Wherever a line holds the word "scrollbar", copy that line from the data.

▸ **Records to use**
►
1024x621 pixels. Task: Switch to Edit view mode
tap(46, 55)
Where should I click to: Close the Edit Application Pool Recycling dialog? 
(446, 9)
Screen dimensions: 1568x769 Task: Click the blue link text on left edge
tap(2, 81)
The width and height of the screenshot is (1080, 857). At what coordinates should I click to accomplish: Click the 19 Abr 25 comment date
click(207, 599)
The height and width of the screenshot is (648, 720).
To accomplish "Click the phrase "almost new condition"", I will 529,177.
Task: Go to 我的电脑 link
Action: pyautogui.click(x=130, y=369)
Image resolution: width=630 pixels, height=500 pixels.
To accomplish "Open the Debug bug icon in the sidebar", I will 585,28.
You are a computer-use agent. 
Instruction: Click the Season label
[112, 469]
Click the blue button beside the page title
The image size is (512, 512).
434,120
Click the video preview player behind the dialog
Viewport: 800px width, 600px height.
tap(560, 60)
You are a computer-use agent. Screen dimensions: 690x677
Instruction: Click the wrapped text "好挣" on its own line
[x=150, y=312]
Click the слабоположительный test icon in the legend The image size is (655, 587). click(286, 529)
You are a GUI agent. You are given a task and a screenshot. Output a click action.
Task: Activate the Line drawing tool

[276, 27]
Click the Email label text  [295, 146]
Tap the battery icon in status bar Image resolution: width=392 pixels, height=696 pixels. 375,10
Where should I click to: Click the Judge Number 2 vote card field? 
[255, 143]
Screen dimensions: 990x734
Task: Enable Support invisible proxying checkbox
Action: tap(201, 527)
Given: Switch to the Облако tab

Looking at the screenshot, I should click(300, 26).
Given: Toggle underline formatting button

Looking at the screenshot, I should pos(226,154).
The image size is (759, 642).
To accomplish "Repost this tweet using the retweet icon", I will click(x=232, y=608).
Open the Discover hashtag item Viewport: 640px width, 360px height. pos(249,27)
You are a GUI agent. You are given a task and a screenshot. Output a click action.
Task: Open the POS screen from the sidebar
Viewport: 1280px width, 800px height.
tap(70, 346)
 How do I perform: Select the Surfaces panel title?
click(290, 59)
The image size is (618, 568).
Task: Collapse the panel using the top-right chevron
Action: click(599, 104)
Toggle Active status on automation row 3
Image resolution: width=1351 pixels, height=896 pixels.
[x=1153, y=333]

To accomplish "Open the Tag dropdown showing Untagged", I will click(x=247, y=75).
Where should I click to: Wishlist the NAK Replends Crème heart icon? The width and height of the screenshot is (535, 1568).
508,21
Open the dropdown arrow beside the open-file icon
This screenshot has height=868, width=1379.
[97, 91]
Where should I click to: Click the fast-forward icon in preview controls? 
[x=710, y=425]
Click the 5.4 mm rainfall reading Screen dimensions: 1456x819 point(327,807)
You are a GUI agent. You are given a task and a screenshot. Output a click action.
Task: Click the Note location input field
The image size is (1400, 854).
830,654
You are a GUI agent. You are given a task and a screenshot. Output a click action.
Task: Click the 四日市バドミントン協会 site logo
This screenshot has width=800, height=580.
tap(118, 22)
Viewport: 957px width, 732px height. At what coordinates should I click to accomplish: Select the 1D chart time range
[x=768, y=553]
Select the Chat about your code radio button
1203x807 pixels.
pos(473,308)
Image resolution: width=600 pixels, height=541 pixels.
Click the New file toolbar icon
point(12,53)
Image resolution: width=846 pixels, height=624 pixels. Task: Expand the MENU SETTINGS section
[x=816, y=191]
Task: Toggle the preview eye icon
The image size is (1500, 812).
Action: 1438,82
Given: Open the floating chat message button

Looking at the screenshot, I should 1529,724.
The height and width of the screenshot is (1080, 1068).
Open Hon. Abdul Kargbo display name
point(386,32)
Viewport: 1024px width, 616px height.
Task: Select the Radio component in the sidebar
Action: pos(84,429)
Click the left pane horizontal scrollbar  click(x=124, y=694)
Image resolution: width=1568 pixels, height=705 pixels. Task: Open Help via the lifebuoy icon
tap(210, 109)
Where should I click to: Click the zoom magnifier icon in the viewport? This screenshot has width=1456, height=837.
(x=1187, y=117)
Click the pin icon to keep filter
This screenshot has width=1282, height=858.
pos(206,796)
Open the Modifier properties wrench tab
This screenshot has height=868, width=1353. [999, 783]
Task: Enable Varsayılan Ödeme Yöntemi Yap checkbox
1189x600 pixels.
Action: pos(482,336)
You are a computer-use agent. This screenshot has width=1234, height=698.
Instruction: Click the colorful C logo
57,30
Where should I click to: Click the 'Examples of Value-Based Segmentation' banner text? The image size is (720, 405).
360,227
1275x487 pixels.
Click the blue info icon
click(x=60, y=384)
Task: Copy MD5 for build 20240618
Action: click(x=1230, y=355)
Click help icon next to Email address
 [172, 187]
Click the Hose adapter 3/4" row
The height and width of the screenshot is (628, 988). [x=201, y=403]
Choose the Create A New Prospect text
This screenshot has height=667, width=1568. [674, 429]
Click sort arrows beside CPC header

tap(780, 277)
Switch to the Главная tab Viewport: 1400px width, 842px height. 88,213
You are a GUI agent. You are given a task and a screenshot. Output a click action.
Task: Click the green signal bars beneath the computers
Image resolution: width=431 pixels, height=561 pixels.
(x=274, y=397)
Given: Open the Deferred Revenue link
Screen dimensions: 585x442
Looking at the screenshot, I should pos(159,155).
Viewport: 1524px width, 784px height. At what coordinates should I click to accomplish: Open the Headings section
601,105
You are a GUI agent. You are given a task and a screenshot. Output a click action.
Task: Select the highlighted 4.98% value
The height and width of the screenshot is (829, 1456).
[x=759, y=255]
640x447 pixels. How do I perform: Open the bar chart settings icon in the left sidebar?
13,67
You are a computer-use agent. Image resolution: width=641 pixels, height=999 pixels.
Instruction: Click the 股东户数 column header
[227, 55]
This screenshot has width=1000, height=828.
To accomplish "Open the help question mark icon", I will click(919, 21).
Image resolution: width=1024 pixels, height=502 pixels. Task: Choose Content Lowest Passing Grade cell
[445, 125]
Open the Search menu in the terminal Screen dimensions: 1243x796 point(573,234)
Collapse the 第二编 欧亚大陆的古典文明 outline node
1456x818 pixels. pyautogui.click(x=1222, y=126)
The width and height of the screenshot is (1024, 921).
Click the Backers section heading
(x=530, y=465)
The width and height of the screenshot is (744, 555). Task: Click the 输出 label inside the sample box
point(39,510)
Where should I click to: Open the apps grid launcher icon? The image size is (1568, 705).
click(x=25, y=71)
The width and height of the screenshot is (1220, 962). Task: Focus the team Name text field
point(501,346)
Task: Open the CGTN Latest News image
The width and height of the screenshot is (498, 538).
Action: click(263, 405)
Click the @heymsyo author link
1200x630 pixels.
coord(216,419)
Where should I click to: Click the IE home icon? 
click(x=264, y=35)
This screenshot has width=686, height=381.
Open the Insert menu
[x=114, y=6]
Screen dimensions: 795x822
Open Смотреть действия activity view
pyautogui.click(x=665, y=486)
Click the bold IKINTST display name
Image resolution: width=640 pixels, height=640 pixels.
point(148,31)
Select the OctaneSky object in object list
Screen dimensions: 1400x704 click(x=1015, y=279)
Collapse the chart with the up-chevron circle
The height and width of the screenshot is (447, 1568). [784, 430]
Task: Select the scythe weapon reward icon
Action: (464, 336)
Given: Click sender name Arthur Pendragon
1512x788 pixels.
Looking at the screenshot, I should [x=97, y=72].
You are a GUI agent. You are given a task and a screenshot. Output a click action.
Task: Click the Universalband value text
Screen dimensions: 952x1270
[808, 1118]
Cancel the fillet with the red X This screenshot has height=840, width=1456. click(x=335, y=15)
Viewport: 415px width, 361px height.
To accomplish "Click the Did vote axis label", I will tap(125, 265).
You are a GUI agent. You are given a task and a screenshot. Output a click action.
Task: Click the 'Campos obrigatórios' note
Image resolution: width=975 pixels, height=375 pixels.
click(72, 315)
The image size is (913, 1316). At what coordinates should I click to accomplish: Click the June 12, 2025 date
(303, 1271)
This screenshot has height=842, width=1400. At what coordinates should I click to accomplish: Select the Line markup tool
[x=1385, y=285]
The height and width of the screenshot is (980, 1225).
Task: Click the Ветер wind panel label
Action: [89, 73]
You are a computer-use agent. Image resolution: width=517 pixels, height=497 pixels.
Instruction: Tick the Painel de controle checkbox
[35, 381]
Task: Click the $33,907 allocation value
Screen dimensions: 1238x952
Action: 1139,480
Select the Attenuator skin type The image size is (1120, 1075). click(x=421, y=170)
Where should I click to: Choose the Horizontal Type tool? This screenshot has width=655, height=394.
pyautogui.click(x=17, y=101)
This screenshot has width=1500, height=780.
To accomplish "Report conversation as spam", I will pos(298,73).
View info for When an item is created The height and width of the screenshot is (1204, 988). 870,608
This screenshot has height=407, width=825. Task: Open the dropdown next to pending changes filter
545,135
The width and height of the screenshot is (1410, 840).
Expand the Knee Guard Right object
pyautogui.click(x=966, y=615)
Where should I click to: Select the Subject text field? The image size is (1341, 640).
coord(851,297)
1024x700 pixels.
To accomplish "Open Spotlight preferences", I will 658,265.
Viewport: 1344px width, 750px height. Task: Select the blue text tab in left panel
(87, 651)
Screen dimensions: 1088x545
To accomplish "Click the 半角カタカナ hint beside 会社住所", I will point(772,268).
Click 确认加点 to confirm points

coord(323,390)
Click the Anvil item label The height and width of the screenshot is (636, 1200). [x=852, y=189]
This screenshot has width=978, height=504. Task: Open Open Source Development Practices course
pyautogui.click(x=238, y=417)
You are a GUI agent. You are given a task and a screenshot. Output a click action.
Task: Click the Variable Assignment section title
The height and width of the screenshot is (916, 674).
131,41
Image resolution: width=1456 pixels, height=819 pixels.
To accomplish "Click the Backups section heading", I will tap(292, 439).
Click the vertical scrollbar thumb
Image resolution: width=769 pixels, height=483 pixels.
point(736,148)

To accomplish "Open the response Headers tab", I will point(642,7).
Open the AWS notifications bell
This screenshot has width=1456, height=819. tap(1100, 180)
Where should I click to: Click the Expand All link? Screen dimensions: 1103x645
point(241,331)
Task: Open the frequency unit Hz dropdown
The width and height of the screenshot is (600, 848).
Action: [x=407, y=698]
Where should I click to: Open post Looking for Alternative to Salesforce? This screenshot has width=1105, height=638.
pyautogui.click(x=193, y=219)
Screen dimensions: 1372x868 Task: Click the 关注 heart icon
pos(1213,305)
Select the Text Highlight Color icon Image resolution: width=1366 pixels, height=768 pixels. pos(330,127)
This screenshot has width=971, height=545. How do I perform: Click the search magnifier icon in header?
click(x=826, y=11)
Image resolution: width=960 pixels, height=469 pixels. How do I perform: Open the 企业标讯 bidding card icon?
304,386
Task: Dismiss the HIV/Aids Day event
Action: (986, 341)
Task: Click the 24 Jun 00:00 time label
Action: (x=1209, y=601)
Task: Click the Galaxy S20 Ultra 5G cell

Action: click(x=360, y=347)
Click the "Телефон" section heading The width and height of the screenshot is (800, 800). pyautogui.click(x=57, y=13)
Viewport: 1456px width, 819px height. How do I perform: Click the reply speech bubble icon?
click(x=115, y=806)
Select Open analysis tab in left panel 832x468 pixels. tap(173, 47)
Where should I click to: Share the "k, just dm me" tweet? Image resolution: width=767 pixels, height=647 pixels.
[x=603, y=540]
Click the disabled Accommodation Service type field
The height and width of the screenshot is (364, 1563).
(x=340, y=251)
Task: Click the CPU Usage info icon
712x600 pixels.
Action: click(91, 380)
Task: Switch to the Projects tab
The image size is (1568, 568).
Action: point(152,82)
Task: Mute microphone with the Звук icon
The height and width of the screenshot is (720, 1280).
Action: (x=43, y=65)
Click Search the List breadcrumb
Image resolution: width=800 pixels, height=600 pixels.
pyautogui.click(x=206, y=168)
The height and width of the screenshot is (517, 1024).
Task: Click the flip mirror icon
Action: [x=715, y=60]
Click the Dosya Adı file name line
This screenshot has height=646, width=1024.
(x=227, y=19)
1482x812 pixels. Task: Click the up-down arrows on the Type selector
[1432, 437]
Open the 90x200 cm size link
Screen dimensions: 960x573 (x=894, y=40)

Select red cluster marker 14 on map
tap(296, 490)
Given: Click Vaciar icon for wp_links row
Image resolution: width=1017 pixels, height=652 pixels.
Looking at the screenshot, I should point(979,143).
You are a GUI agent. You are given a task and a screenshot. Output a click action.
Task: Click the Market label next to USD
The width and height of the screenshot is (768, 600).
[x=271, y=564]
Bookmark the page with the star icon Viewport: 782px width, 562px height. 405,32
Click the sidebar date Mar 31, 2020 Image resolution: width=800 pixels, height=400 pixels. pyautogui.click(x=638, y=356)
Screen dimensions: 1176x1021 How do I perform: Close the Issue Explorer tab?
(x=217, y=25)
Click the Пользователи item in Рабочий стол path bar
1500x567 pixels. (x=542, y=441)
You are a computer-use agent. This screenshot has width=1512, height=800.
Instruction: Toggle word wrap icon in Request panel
◄
▸ **Task response**
Click the left pane horizontal scrollbar  click(x=124, y=694)
Click the vertical scrollbar thumb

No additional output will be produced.